Hal lain yang perlu di perhatikan adalah dinding segmen bawah rahim yang tipis

mudah diinvasi pertumbuhan vili dari tropoblas, akibatnya plasenta melekat lebih kuat dari

dinding uterus. Lebih sering terjadi plasenta akreta dan plasenta inkreta, bahkan plasenta

perkreta yang pertumbuhan vilinya bisa smpai menembus ke buli-buli dan ke rektum

bersama plasenta previa. Plasenta akreta dan inkreta lebih sering terjadi pada uterus yang

sebelumnya pernah bedah sesar. Segmen bawah rahim dan serviks yang rapuh mudah robek

oleh sebab kurangnya elemen otot yang terdapat di sana. Kedua kondisi ini berpotensi

meningkatkan kejadian perdarahan pasca persalinan pada plasenta previa, misalnya dalam

kala ketiga karena plasenta sukar melepas dengan sempurna (retention placentae), atau

setelah uri terlepas karena segmen bawah rahim tidak mampu berkontraksi dengan baik.

H. GAMBARAN KLINIK
Gejala plasenta previa yang paling khas adalah perdarahan yang tidak disertai nyeri

dan tanpa kontraksi rahim. Hal ini biasanya tidak terjadi sebelum mendekati akhir trimester

kedua dan belakangan ketiga leher rahim menipis, meregang dan menyebabkan plasenta

memgendur. Beberapa penilitian berpendapat bahwa sejumlah besar keguguran spontan

terjadi lokasi plasenta di bawah, yang berarti plasenta previa.

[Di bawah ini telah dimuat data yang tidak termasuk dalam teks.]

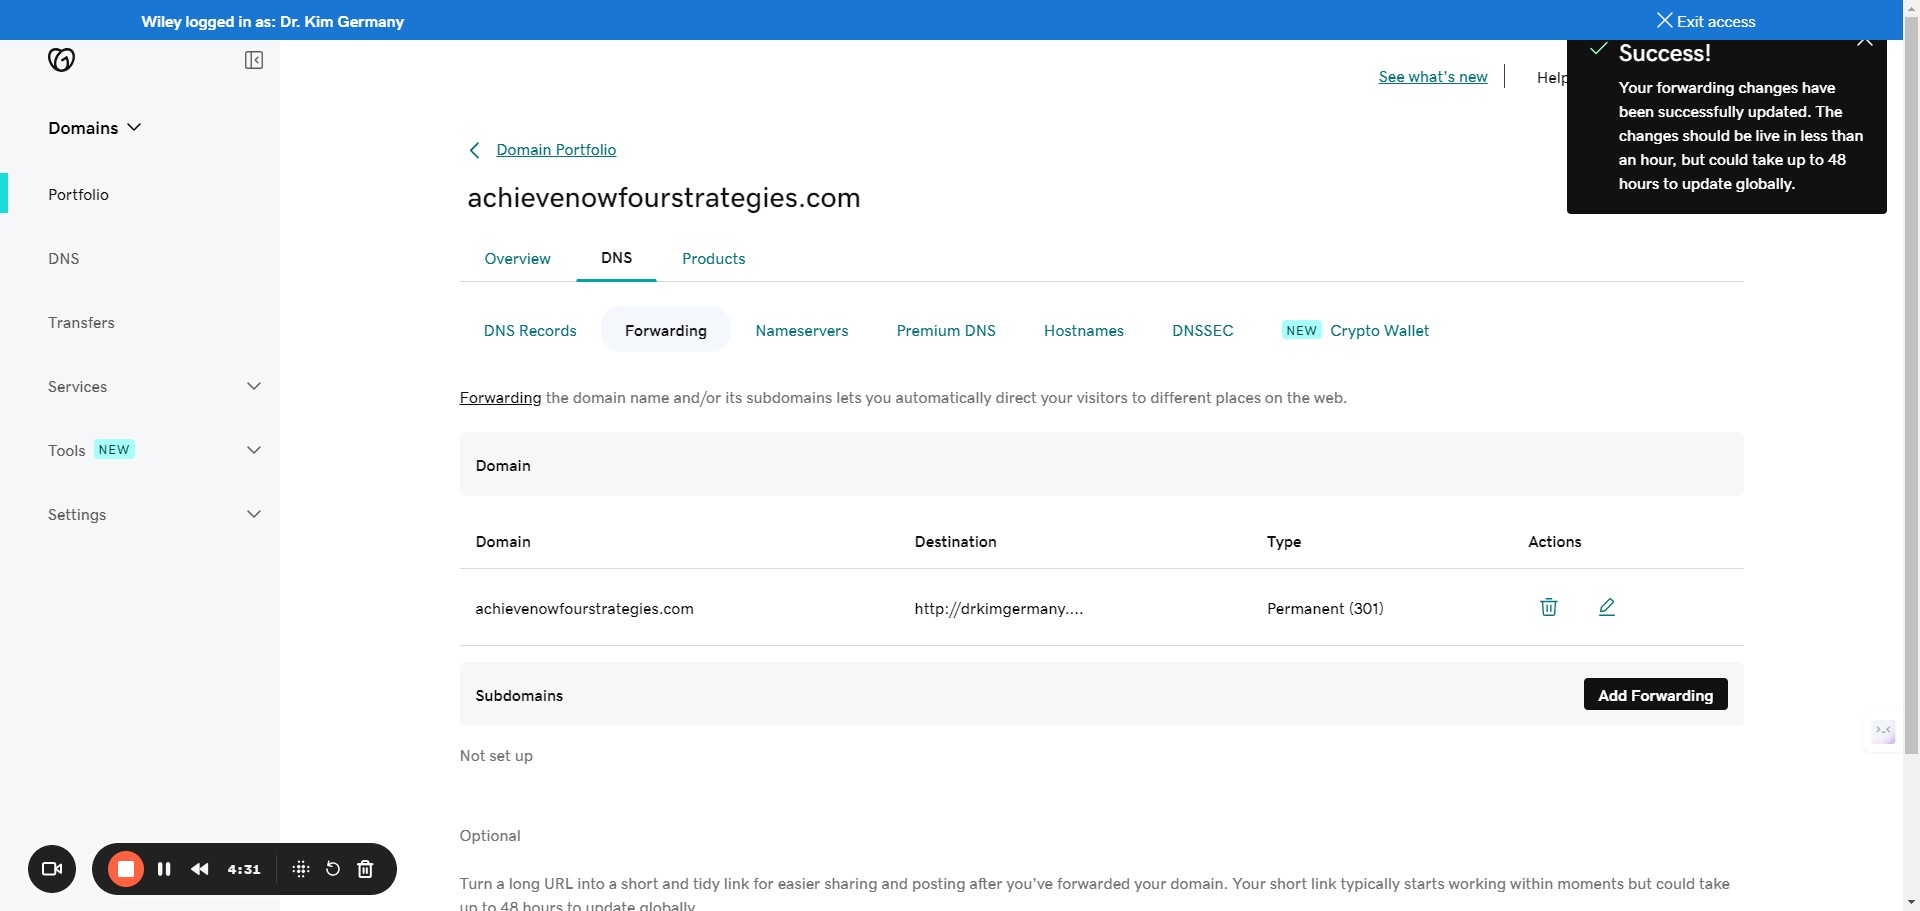This screenshot has width=1920, height=911.
Task: Go back to Domain Portfolio link
Action: [x=556, y=150]
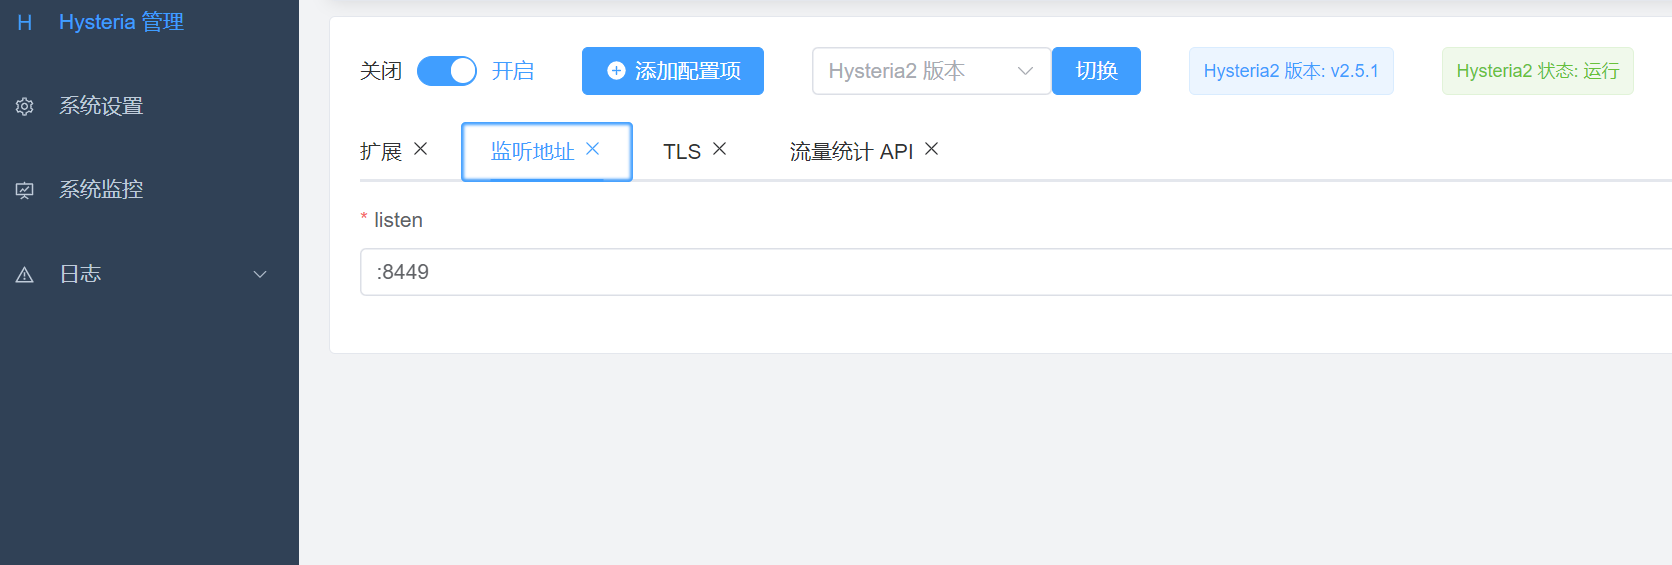The width and height of the screenshot is (1672, 565).
Task: Select the 关闭 switch label
Action: pos(381,71)
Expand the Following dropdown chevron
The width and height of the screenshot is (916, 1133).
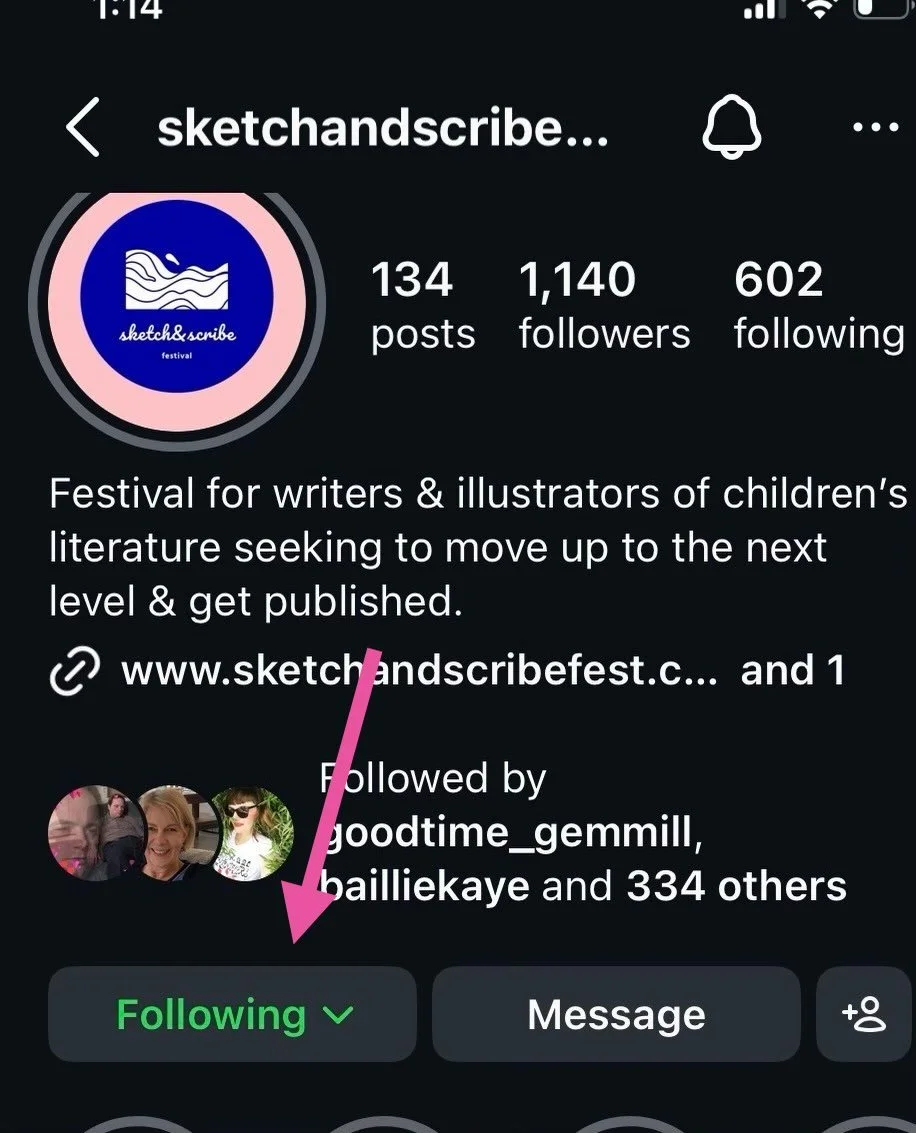338,1014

Bagian terendah anak sangat tinggi karena plasenta terletak pada kutub bawah rahim
sehingga bagian terendah tidak dapat mendekati pintu atas panggul.2

Pada plasenta previa, ukuran panjang rahim berkurang maka pada plasenta previa
lebih sering disertai kelainan letak jika perdarahan disebabkan oleh plasenta previa lateral
dan marginal serta robekannya marginal, sedangkan plasenta letak rendah, robekannya
beberapa sentimeter dari tepi plasenta.2

Juga harus dikemukakan bahwa plasenta previa mungkin sekali terjadi perdarahan

pascapersalinan karena :
1. Kadang-kadang plasenta lebih erat melekat pada dinding rahim (plasenta akreta).
2. Daerah perlekatan luas.
3. Kontraksi segmen bawah rahim kurang sehingga mekanisme penutupan pembuluh darah

pada insersi plasenta tidak baik.

Kemungkinan infeksi nifas besar karena luka plasenta lebih dekat pada ostium, dan

merupakan porte d' entree yang mudah tercapai. Lagi pula biasanya pasien anemis karena

perdarahan sehingga daya tahannya lemah.

I. DIAGNOSIS

Diagnosis plasenta previa ditegakkan berdasarkan pada gejala klinik, pemeriksaan

khusus, dan pemeriksaan penunjang.1

1. Anamnesa plasenta previa1


a. Terjadi perdarahan pada kehamilan sekitar 28 minggu.
b. Sifat perdarahan
- Tanpa rasa sakit terjadi secara tiba-tiba
- Tanpa sebab yang jelas
- Dapat berulang
c. Perdarahan menimbulkan penyulit pada ibu maupun janin.
2. Pada inspeksi dijumpai:1
a. Perdarahan pervaginam encer sampai bergumpal.
b. Pada perdarahan yang banyak ibu tampak anemis.
3. Pemeriksaan fisik ibu1
a. Dijumpai keadaan bervariasi dari keadaan normal sampai syok
b. Kesadaran penderita bervariasi dari kesadaran baik sampai koma
c. Pada pemeriksaan dapat dijumpai :
- Tekanan darah, nadi dan pernapasan dalam batas normal
- Tekanan darah turun, nadi dan pernapasan meningkat
- Daerah ujung menjadi dingin
- Tampak anemis
4. Pemeriksaan khusus kebidanan.1
1. Pemeriksaan palpasi abdomen
- Janin belum cukup bulan, tinggi fundus uteri sesuai dengan umur

kehamilan
- Karena plasenta di segmen bawah rahim, maka dapat dijumpai kelainan

letak janin dalam rahim dan bagian terendah masih tinggi.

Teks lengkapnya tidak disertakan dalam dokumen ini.